0xNslabs/https-honeypot

A simple, low-interaction HTTPS honeypot server in Python for easy network traffic monitoring

Simple HTTPS Honeypot Server

Introduction

The Simple HTTPS Honeypot Server is a cybersecurity tool aimed at emulating a secure web server (HTTPS) to monitor and analyze encrypted web traffic. It uses Python and the Twisted framework to simulate a secure server environment, complete with self-signed SSL certificates. This server is crucial for understanding HTTPS vulnerabilities and potential intrusion methods.

Features

• HTTPS Server Emulation: Mimics a secure web server to log HTTPS requests.
• Self-Signed SSL Certificates: Generates self-signed SSL certificates to mimic secure connections.
• Resource Inlining: Downloads and adjusts external resources like CSS, JS, and images for realistic emulation.
• Extensive Logging: Records all HTTPS requests, including headers, client IP, and requested paths.
• Real-Time Monitoring: Instant insights into HTTPS traffic for suspicious activity detection.
• Educational Resource: Great for studying web security in encrypted environments.

Beta Version Notice

• Beta Version: This script is currently in beta.
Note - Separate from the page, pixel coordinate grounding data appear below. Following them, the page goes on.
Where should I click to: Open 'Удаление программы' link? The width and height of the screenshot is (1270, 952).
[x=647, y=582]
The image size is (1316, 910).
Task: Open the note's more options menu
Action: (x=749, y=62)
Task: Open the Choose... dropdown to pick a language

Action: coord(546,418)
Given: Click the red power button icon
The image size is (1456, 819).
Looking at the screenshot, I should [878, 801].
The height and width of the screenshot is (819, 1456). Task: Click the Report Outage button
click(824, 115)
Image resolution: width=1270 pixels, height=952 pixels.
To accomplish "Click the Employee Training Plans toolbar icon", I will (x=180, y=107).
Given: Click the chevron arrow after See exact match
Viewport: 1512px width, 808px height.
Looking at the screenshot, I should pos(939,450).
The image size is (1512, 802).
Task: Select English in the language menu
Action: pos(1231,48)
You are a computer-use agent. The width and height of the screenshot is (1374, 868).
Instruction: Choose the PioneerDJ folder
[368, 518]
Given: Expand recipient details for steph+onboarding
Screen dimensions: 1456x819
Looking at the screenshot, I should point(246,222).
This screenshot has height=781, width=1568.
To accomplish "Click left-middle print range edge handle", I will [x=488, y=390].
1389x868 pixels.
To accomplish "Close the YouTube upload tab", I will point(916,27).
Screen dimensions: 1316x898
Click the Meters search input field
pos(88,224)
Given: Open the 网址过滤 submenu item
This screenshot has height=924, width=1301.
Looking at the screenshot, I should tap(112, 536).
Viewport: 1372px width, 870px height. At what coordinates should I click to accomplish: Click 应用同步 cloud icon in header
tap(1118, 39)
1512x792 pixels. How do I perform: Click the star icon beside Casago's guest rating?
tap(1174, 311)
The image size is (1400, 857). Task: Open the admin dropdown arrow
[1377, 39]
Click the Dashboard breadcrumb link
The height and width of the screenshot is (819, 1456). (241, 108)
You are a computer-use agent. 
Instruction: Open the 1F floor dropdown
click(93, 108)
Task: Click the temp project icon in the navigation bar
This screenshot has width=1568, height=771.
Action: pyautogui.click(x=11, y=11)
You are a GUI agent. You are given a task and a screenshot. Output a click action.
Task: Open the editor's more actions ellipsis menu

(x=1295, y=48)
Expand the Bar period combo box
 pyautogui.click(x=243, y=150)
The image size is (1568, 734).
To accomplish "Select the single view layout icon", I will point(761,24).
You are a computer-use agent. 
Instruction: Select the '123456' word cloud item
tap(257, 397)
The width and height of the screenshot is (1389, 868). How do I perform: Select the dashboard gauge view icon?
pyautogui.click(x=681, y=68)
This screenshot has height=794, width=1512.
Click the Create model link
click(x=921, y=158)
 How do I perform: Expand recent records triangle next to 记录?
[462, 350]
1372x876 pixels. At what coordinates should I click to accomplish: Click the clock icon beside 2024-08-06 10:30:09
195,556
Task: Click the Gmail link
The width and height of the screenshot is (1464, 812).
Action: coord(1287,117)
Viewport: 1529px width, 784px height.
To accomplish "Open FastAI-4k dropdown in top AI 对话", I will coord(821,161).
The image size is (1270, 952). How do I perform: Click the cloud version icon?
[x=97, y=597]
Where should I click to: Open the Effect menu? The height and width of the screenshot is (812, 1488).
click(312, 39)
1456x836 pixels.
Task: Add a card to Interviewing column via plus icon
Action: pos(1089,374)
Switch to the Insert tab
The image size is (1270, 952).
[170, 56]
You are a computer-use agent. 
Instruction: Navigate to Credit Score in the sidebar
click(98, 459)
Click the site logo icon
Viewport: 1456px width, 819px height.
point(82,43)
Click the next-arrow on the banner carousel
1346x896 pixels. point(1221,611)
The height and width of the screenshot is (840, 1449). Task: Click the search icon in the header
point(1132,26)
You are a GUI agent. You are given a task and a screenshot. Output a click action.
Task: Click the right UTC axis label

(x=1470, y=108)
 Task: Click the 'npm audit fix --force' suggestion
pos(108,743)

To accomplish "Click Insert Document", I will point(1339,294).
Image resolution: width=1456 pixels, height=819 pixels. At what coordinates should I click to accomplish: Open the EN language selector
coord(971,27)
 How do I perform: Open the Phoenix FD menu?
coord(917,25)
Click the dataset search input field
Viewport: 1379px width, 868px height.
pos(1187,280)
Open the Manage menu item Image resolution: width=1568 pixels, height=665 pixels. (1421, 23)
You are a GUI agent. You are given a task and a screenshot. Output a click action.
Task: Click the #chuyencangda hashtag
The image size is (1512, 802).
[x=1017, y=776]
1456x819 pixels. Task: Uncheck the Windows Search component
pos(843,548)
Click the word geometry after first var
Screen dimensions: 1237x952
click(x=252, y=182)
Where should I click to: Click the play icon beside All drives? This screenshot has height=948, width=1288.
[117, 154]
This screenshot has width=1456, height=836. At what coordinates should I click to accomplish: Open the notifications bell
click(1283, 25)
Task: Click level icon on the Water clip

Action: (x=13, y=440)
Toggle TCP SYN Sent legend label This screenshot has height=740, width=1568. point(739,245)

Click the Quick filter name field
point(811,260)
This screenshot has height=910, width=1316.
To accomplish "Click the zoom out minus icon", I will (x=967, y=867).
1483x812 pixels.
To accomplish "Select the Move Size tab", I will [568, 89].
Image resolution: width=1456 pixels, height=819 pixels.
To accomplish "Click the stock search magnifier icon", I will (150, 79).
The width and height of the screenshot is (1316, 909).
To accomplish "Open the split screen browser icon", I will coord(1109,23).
It may not fully support all websites or web services. Contributions and pull requests are welcome!

Requirements

• Python 3.x
• Twisted Python library
• BeautifulSoup4 Python library
• Requests Python library
• Cryptography Python library

Installation

Set up the HTTPS honeypot server with these steps:

git clone https://github.com/0xNslabs/https-honeypot.git
cd https-honeypot
pip install twisted beautifulsoup4 requests cryptography

Usage

Run the server with the necessary arguments for host, port, SSL configuration, and target URL:

python3 https.py --host 0.0.0.0 --port 443 --url "https://example.com" --ssl_country "US" --ssl_state "CA" --ssl_locality "San Francisco" --ssl_org "NeroTeam Security Labs" --domain_name "localhost"

Logging

Logs are saved in https_honeypot.log, containing detailed records of HTTPS requests and interactions.

Simple HTTPS Honeypot in Action

This image illustrates the Simple HTTPS Honeypot Server capturing real-time HTTPS requests.

Other Simple Honeypot Services

Check out the other honeypot services for monitoring various network protocols:

• DNS Honeypot - Monitors DNS interactions.
• FTP Honeypot - Simulates an FTP server.
• LDAP Honeypot - Mimics an LDAP server.
• HTTP Honeypot - Monitors HTTP interactions.
• HTTPS Honeypot - Monitors HTTPS interactions.
• NTP Honeypot - Monitors Network Time Protocol interactions.
• PostgreSQL Honeypot - Simulates a PostgreSQL database server.
• SIP Honeypot - Monitors SIP (Session Initiation Protocol) interactions.
• SSH Honeypot - Emulates an SSH server.
• TELNET Honeypot - Simulates a TELNET server.

Security and Compliance

• Caution: Operate this honeypot within secure, controlled settings for research and learning purposes.
• Compliance: Deploy this honeypot in accordance with local and international legal and ethical standards.

License

This project is available under the MIT License. See the LICENSE file for more information.